Reducing the Energy Cost of Inference via In-sensor Information Processing

07/03/2016 ∙ by Sai Zhang, et al. ∙ 0

There is much interest in incorporating inference capabilities into sensor-rich embedded platforms such as autonomous vehicles, wearables, and others. A central problem in the design of such systems is the need to extract information locally from sensed data on a severely limited energy budget. This necessitates the design of energy-efficient sensory embedded system. A typical sensory embedded system enforces a physical separation between sensing and computational subsystems - a separation mandated by the differing requirements of the sensing and computational functions. As a consequence, the energy consumption in such systems tends to be dominated by the energy consumed in transferring data over the sensor-processor interface (communication energy) and the energy consumed in processing the data in digital processor (computational energy). In this article, we propose an in-sensor computing architecture which (mostly) eliminates the sensor-processor interface by embedding inference computations in the noisy sensor fabric in analog and retraining the hyperparameters in order to compensate for non-ideal computations.
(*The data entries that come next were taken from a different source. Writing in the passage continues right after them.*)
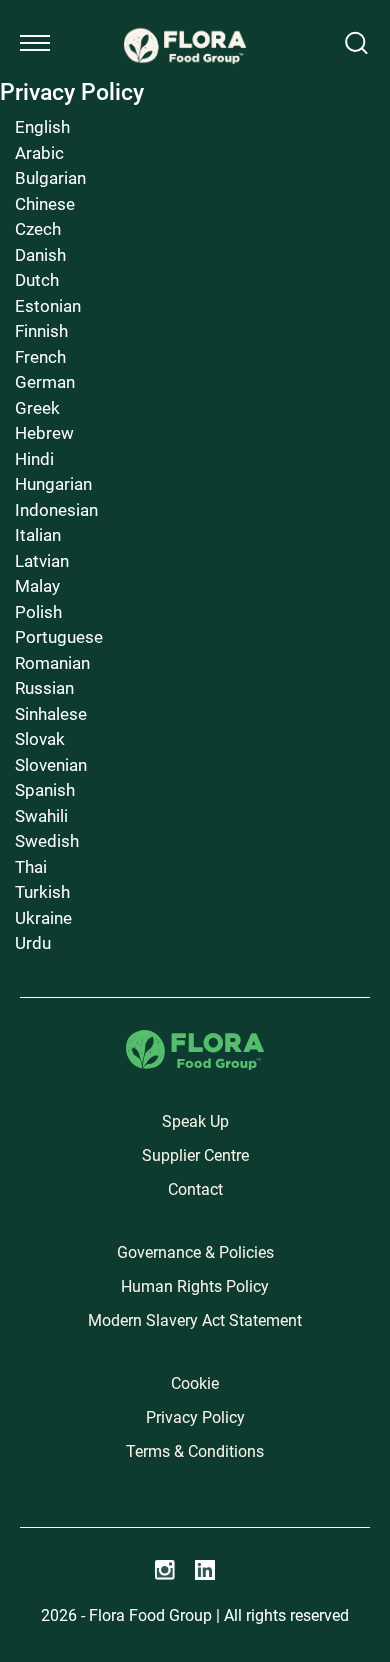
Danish (40, 255)
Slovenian (51, 765)
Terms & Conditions (195, 1451)
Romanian (52, 663)
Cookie (195, 1383)
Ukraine (43, 918)
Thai (31, 867)
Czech (38, 229)
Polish (38, 612)
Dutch (37, 280)
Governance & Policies (195, 1252)
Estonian (48, 306)
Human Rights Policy (195, 1286)
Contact (195, 1189)
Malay (37, 586)
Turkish (42, 892)
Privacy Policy (195, 1417)
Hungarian (53, 484)
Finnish (41, 331)
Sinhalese (51, 714)
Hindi (34, 459)
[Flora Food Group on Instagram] (165, 1570)
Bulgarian (50, 178)
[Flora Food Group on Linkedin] (205, 1570)
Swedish (47, 841)
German (45, 382)
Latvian (42, 561)
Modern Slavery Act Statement (195, 1320)
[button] (35, 43)
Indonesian (56, 510)
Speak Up (195, 1121)
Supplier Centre (195, 1155)
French (40, 357)
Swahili (41, 816)
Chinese (45, 204)
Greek (37, 408)
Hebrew (44, 433)
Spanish (45, 790)
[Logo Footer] (195, 1041)
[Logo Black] (185, 22)
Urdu (33, 943)
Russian (44, 688)
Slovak (40, 739)
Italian (38, 535)
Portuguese (59, 637)
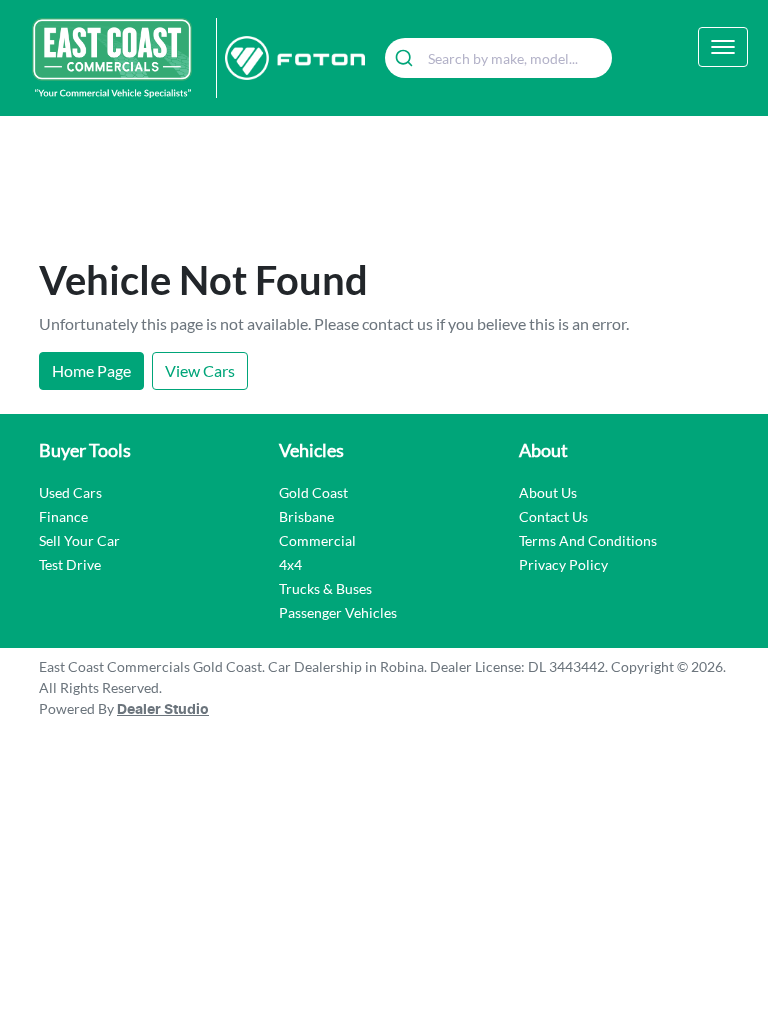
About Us (548, 492)
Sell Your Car (79, 540)
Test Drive (70, 564)
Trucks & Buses (325, 588)
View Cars (200, 370)
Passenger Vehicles (338, 612)
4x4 (290, 564)
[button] (723, 47)
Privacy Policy (563, 564)
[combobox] (498, 58)
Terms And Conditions (588, 540)
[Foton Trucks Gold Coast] (290, 58)
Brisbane (306, 516)
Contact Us (553, 516)
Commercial (317, 540)
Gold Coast (313, 492)
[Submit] (406, 58)
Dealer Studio (163, 710)
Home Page (91, 370)
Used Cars (70, 492)
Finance (63, 516)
The resulting architecture referred to as the Compute Sensor - a sensor that computes in addition to sensing - represents a radical departure from the conventional. We show that a Compute Sensor for image data can be designed by embedding both feature extraction and classification functions in the analog domain in close proximity to the CMOS active pixel sensor (APS) array. Significant gains in energy-efficiency are demonstrated using behavioral and energy models in a commercial semiconductor process technology. In the process, the Compute Sensor creates a unique opportunity to develop machine learning algorithms for information extraction from data on a noisy underlying computational fabric.